* [EXERCISE MATERIALS]
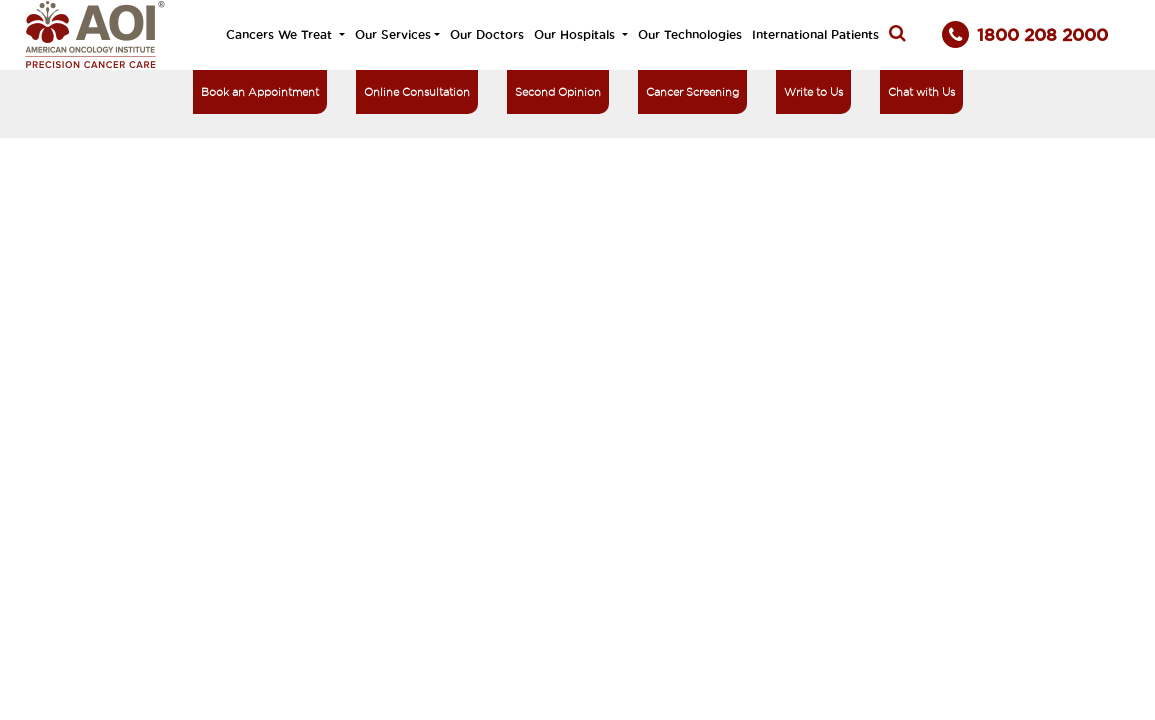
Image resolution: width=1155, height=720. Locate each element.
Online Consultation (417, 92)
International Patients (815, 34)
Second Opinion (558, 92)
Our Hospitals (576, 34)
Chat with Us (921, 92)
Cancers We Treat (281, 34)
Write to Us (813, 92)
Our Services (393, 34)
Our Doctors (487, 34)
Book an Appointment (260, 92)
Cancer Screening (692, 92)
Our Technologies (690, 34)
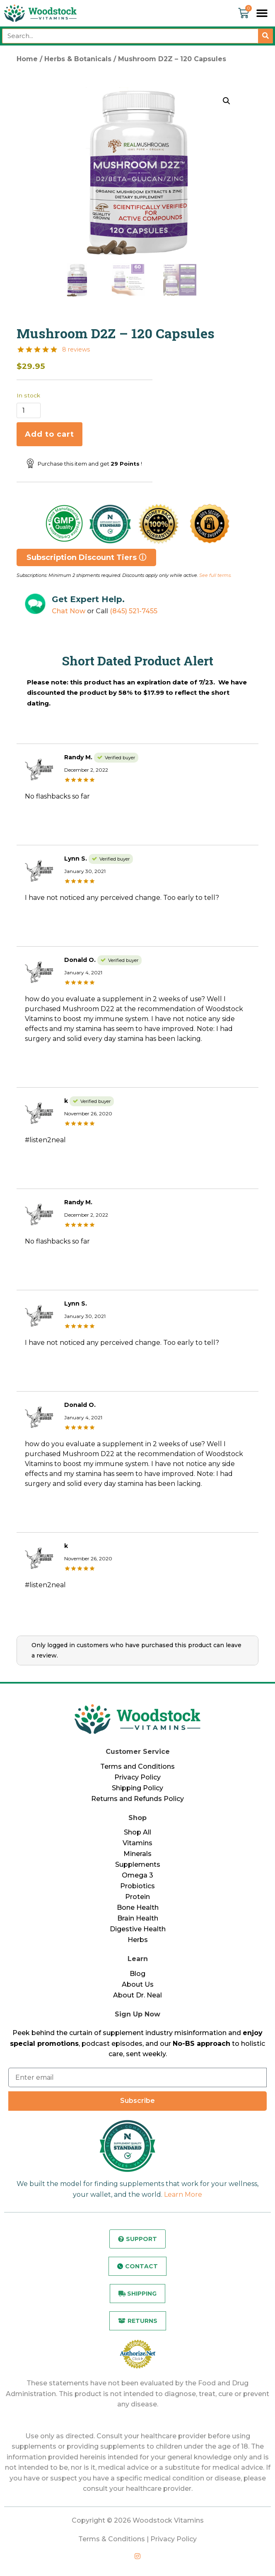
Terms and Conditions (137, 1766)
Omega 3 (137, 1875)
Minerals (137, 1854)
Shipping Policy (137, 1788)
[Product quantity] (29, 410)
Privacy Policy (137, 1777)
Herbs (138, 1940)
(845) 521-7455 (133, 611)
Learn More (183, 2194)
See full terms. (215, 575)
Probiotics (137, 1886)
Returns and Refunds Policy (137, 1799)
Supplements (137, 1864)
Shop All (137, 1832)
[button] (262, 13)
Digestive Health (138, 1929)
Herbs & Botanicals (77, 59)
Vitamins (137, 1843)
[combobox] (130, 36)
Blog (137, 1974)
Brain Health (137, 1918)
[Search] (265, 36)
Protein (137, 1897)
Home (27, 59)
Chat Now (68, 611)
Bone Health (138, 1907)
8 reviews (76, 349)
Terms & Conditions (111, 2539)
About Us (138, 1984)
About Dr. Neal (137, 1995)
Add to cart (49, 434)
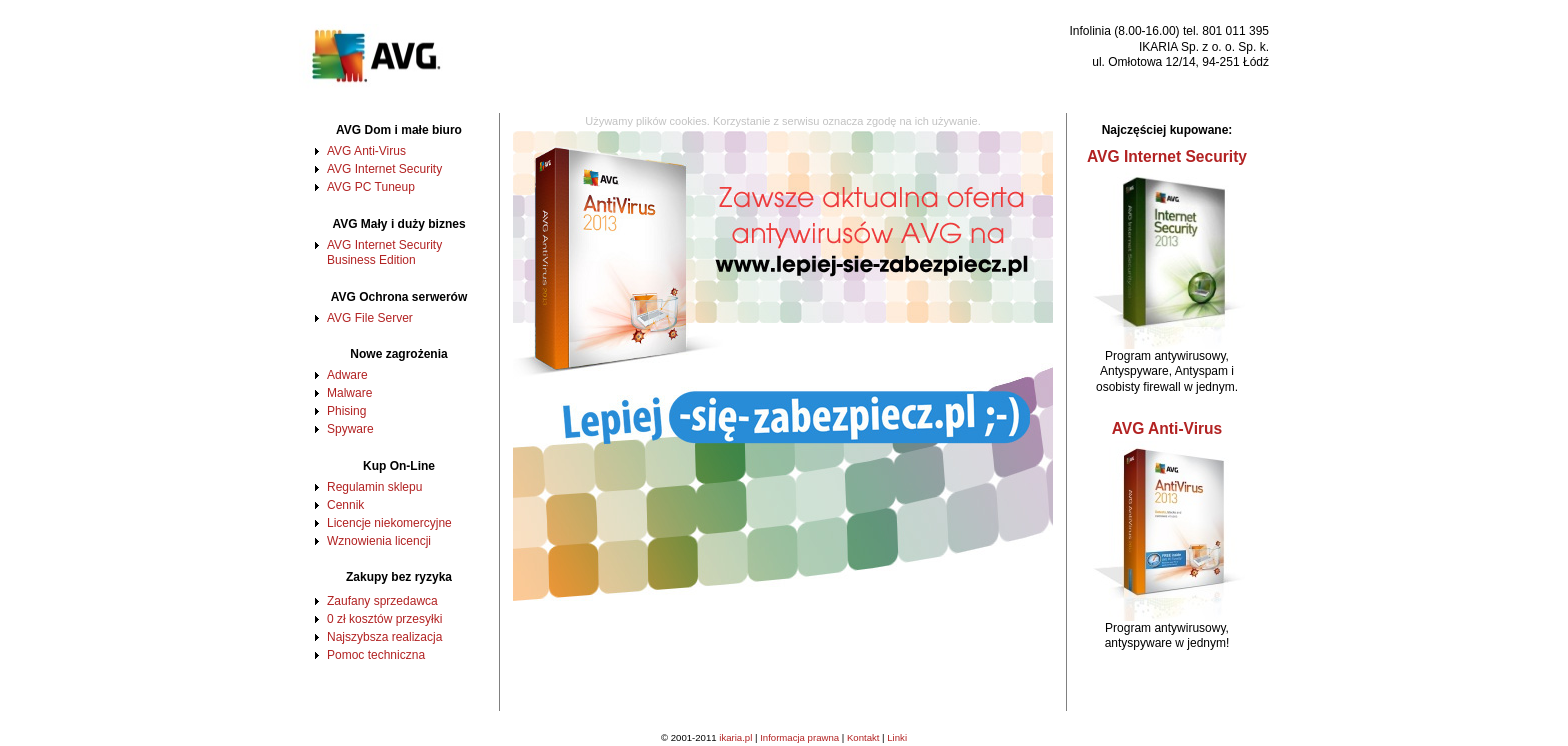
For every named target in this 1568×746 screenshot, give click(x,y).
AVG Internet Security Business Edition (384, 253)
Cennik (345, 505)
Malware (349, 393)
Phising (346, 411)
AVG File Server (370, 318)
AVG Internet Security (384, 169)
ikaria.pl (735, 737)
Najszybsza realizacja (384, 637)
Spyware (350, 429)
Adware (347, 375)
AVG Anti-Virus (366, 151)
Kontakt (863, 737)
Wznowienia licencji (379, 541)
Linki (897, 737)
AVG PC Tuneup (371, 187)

* [DIRECTIONS] Start with the line with "Chat with Us (921, 92)" in the listing above and stop after the line with "Add to cart (49, 434)". Write out exactly the lines in that stretch and no others, without pictures.

* [ANSWER BOX]
Chat with Us (921, 92)
Cancers We Treat (281, 34)
Write to Us (813, 92)
Our Services (393, 34)
Our Doctors (487, 34)
Book an Appointment (260, 92)
Cancer Screening (692, 92)
Our Technologies (690, 34)
Terms and Conditions (137, 1766)
Omega 3 (137, 1875)
Minerals (137, 1854)
Shipping Policy (137, 1788)
[Product quantity] (29, 410)
Privacy Policy (137, 1777)
Herbs (138, 1940)
(845) 521-7455 (133, 611)
Learn More (183, 2194)
See full terms. (215, 575)
Probiotics (137, 1886)
Returns and Refunds Policy (137, 1799)
Supplements (137, 1864)
Shop All (137, 1832)
[button] (262, 13)
Digestive Health (138, 1929)
Herbs & Botanicals (77, 59)
Vitamins (137, 1843)
[combobox] (130, 36)
Blog (137, 1974)
Brain Health (137, 1918)
[Search] (265, 36)
Protein (137, 1897)
Home (27, 59)
Chat Now (68, 611)
Bone Health (138, 1907)
8 reviews (76, 349)
Terms & Conditions (111, 2539)
About Us (138, 1984)
About Dr. Neal (137, 1995)
Add to cart (49, 434)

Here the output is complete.